TO BE DONE
How many lines of the entries below contain the word "Viewport"? Reply with the number alone.

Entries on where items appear
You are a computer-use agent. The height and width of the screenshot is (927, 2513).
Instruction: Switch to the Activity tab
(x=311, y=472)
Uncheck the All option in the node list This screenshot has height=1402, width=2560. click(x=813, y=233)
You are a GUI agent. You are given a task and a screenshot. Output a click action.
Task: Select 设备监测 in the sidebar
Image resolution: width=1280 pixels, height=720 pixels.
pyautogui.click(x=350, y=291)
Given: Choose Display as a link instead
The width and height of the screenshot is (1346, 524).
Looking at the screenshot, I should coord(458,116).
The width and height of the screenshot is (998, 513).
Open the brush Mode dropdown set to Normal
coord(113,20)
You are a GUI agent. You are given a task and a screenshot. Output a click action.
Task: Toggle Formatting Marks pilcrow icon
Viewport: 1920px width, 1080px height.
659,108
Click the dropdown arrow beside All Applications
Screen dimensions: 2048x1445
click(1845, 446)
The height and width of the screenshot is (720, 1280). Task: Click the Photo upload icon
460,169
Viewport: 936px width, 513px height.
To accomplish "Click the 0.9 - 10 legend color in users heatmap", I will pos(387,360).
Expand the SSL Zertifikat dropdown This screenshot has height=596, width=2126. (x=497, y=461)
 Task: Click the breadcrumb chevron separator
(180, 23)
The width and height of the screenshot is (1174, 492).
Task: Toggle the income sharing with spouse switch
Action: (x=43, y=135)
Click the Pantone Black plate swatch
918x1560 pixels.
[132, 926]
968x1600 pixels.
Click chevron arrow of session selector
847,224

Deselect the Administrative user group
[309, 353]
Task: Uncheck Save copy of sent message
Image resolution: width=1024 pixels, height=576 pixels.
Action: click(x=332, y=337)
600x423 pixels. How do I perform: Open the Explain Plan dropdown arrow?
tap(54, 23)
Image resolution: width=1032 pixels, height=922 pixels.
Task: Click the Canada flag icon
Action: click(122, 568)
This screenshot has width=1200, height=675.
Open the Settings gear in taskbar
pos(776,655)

IN RESPONSE
2